───── Exercise data ─────

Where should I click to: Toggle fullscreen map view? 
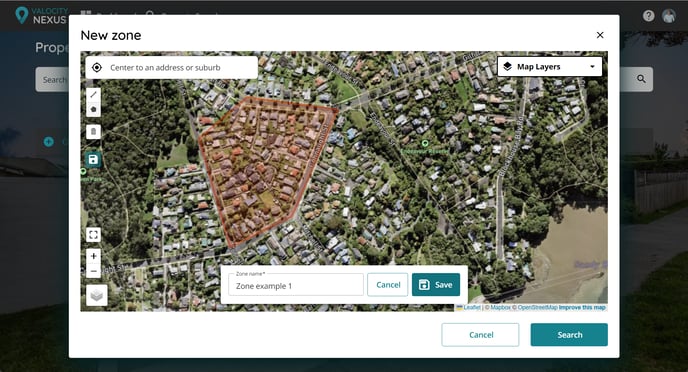(x=93, y=235)
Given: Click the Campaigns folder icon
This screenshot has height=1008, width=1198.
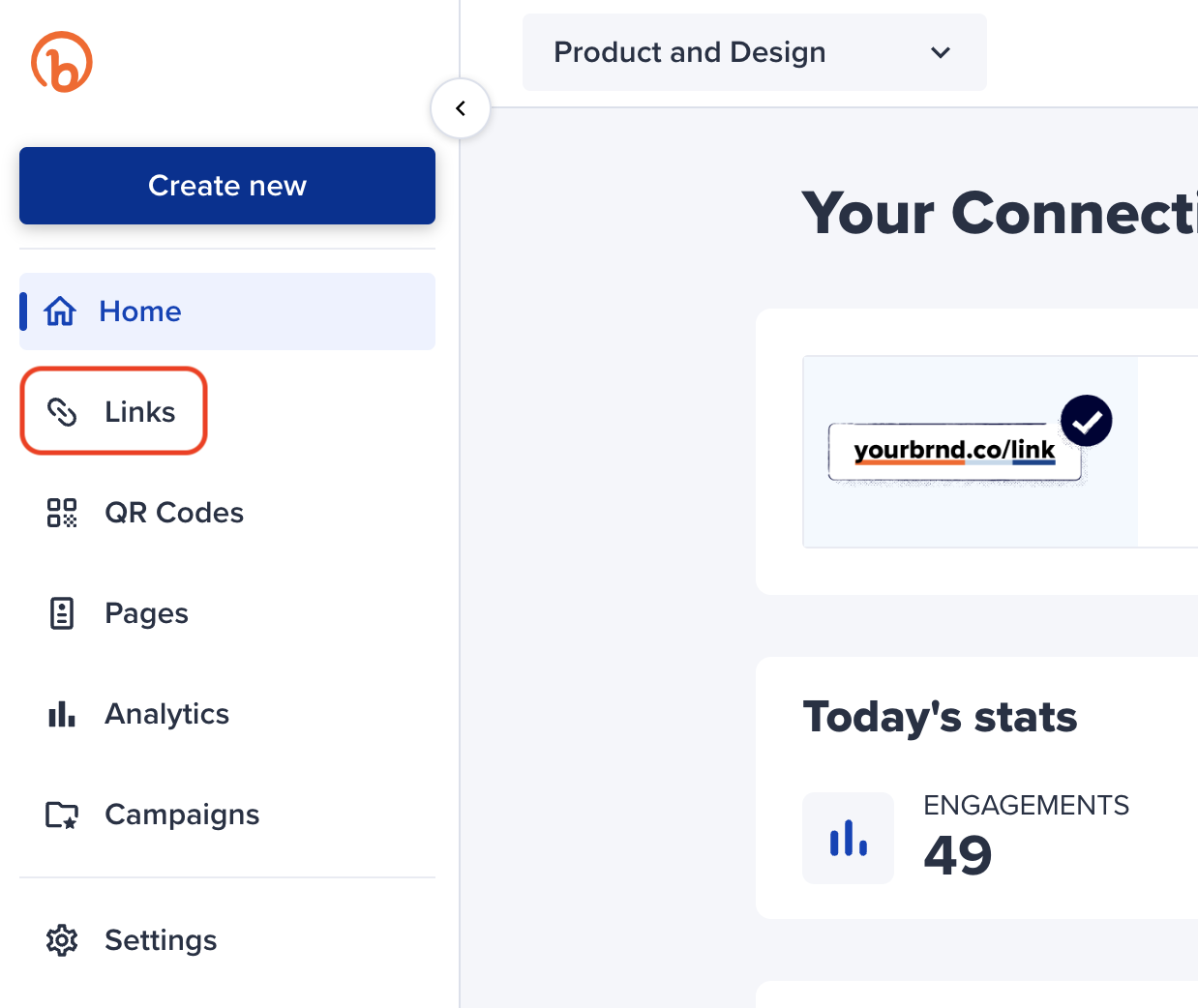Looking at the screenshot, I should (61, 814).
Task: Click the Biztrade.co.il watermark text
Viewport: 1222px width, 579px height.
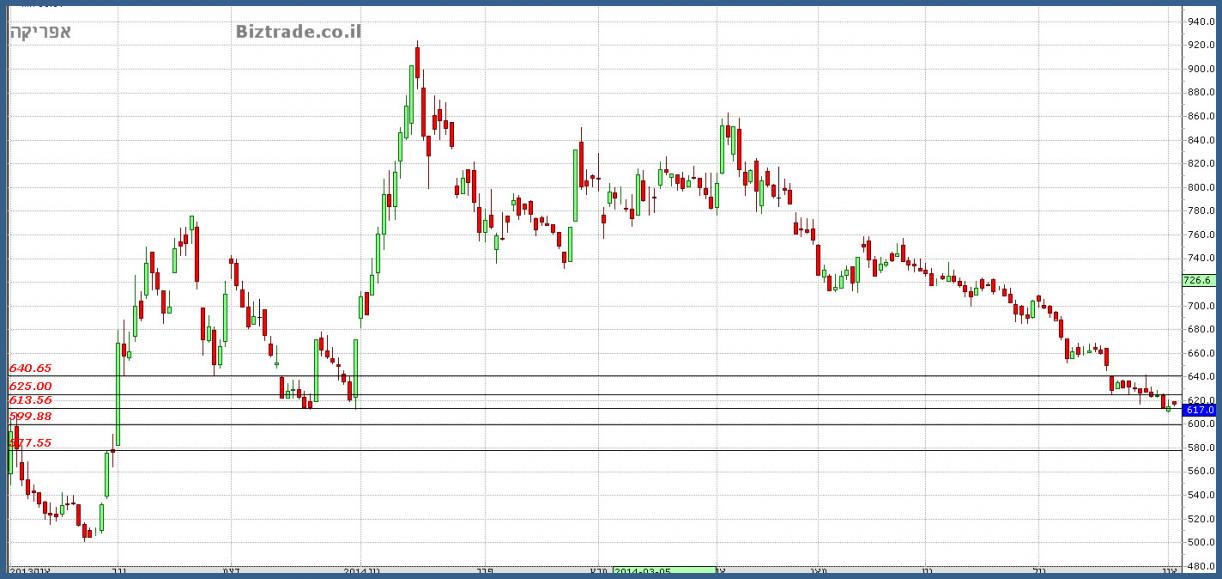Action: [x=298, y=32]
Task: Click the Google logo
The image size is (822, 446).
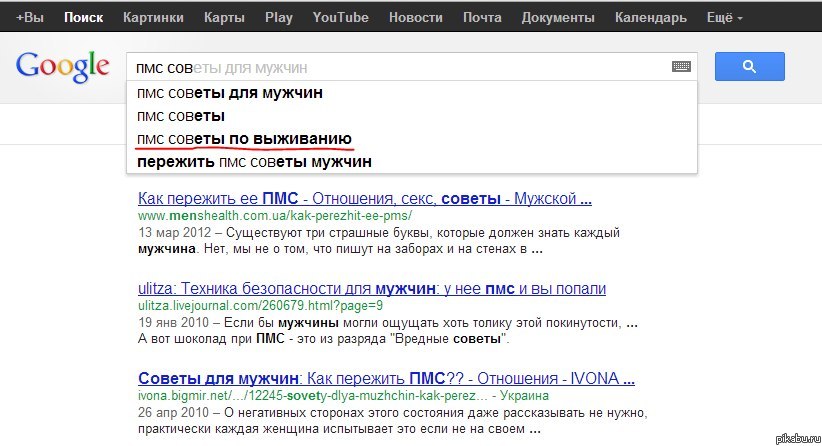Action: pos(62,66)
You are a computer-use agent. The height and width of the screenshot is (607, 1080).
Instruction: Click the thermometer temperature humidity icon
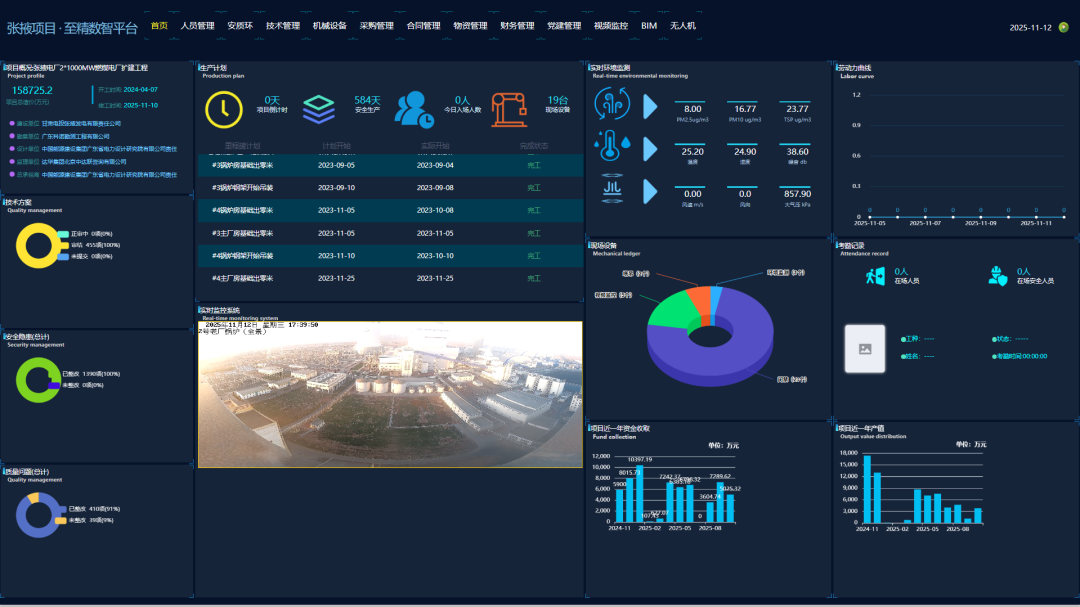tap(612, 147)
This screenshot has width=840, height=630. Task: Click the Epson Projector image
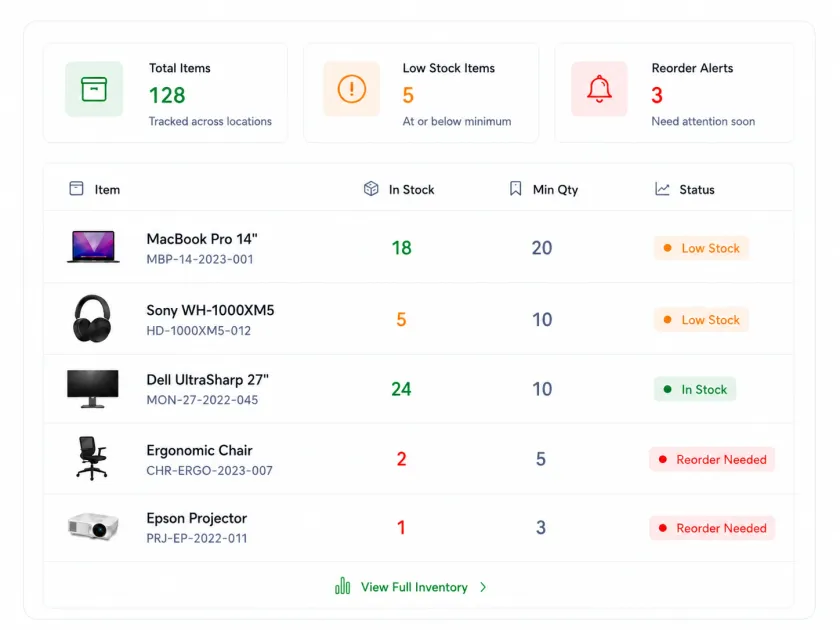click(x=93, y=526)
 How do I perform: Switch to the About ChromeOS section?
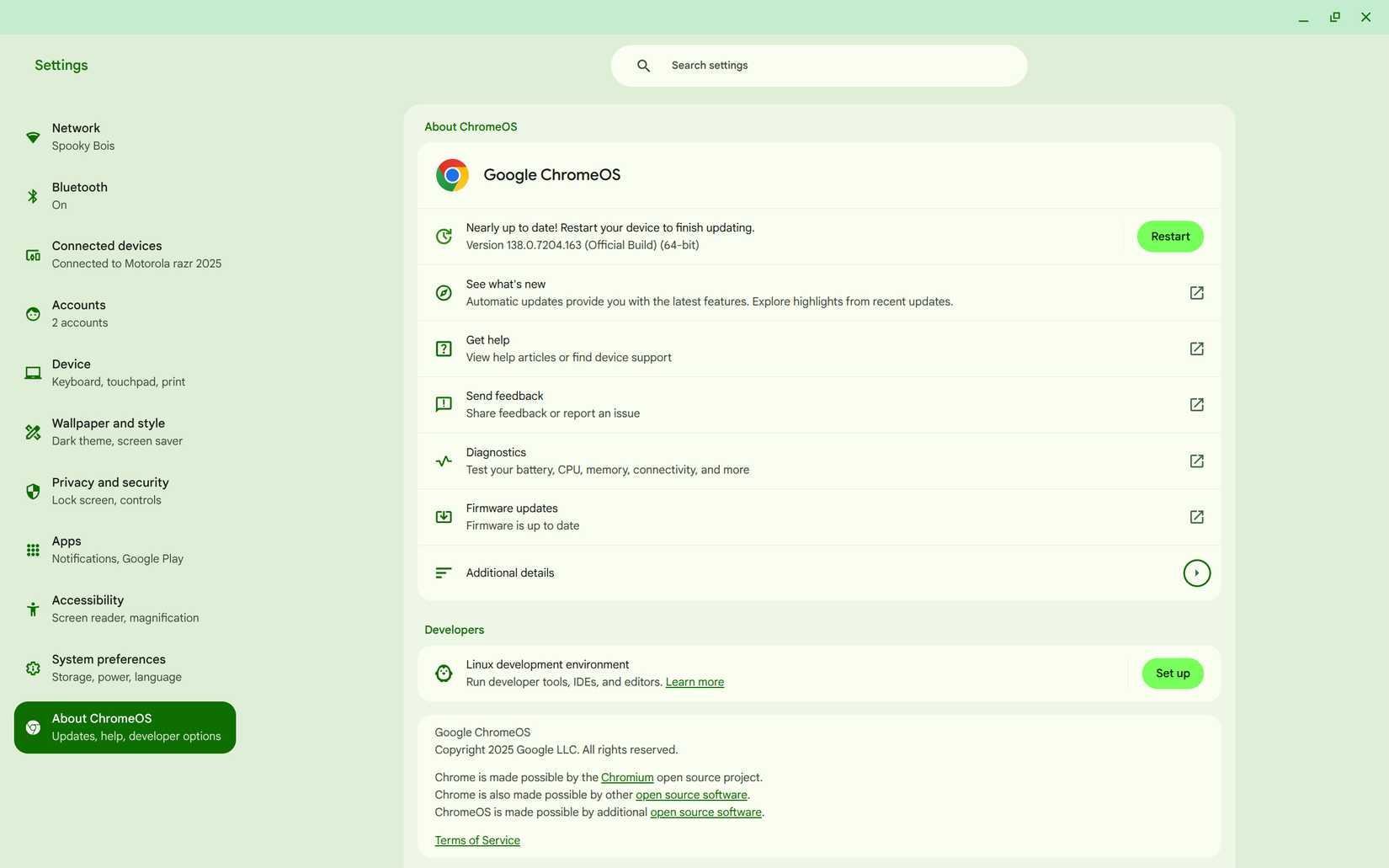124,726
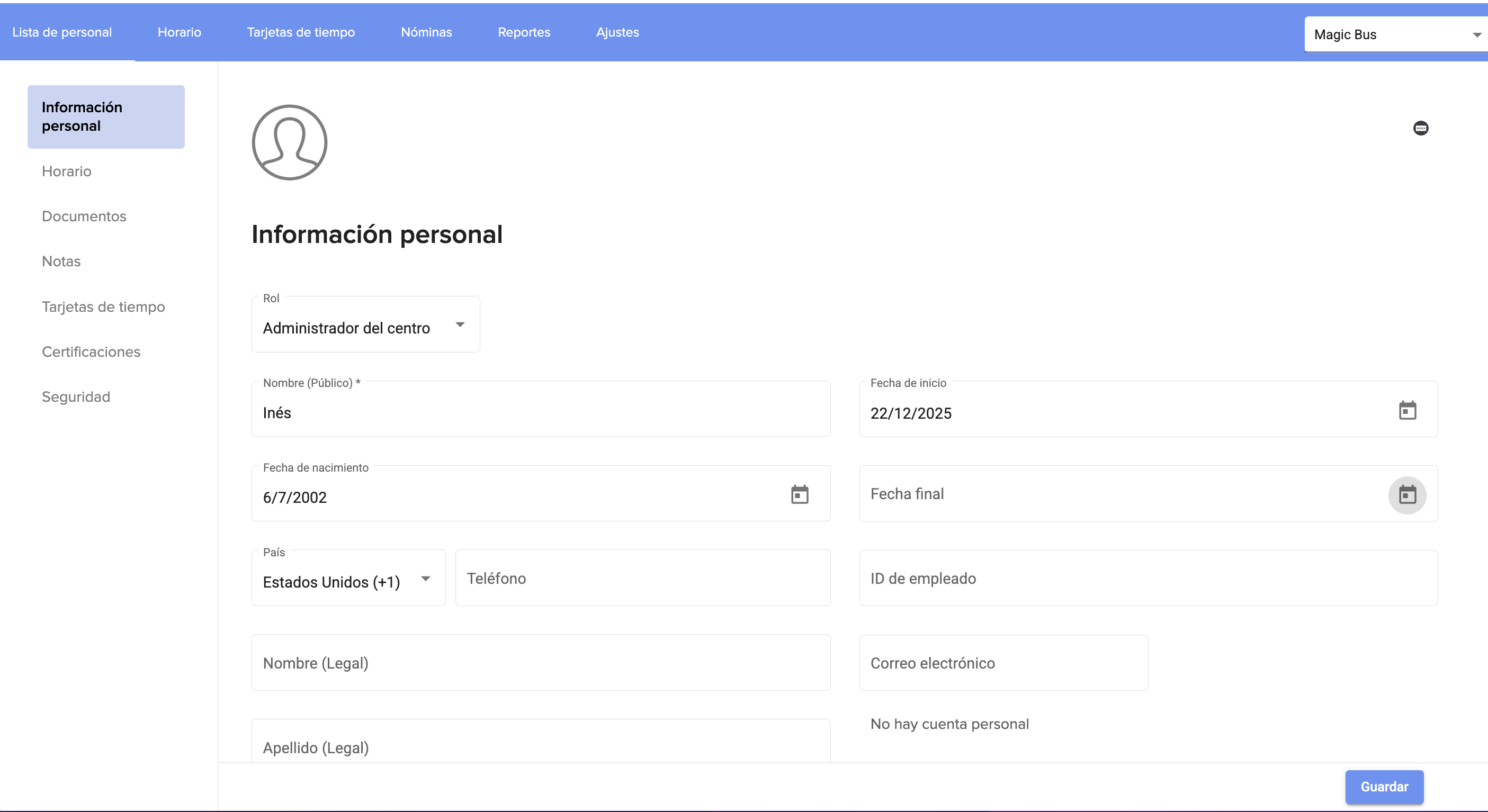Image resolution: width=1488 pixels, height=812 pixels.
Task: Switch to Tarjetas de tiempo in top navigation
Action: coord(300,32)
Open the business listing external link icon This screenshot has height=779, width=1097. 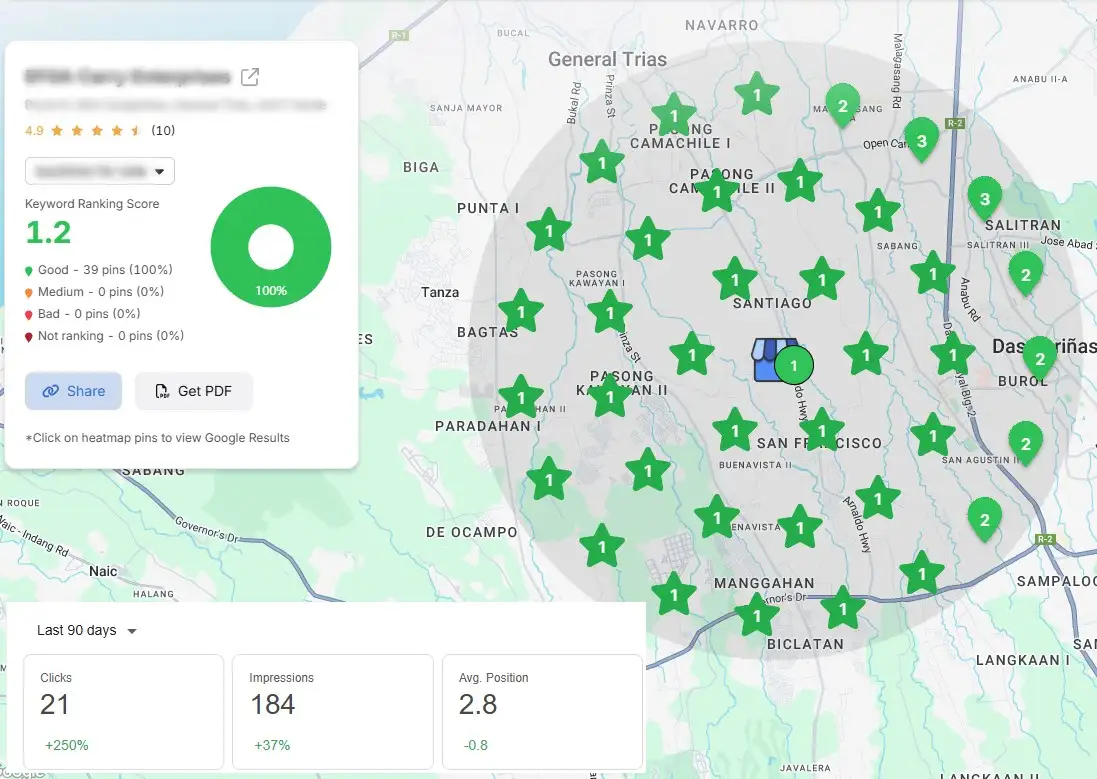tap(251, 77)

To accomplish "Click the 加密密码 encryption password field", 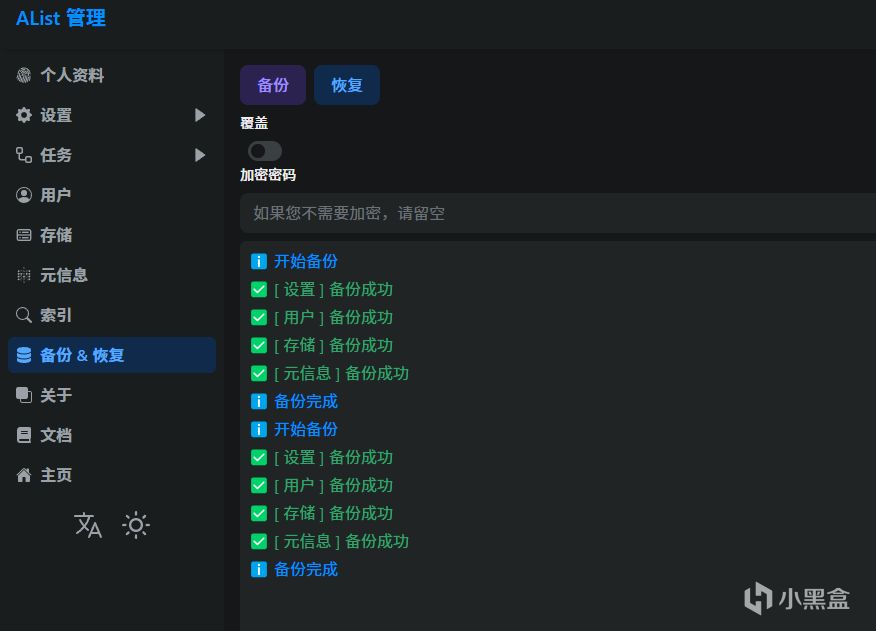I will (x=556, y=213).
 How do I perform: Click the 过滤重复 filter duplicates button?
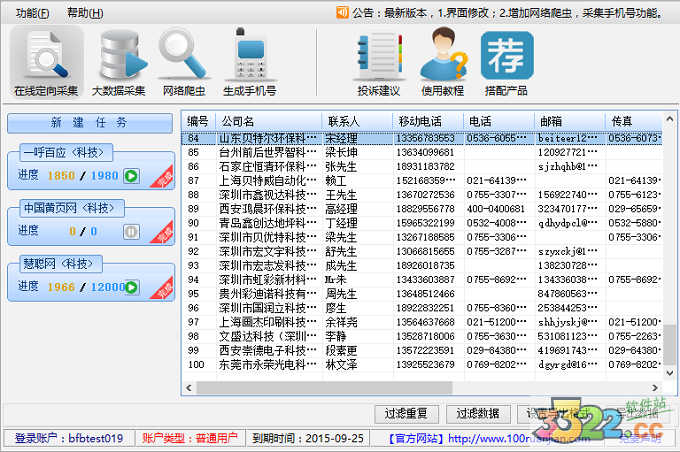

─────

→ Short task: Substitute "Goal" for "Task" in the stretch of the listing from the line containing "Given: Click the Campaigns folder icon" through the line containing "Action: pos(62,66)", leaving everything else unchanged. Give only those lines, without the pictures.

→ Final answer:
Given: Click the Campaigns folder icon
This screenshot has height=1008, width=1198.
Looking at the screenshot, I should (61, 814).
Goal: Click the Biztrade.co.il watermark text
Viewport: 1222px width, 579px height.
Action: [x=298, y=32]
Goal: Click the Google logo
The image size is (822, 446).
Action: pos(62,66)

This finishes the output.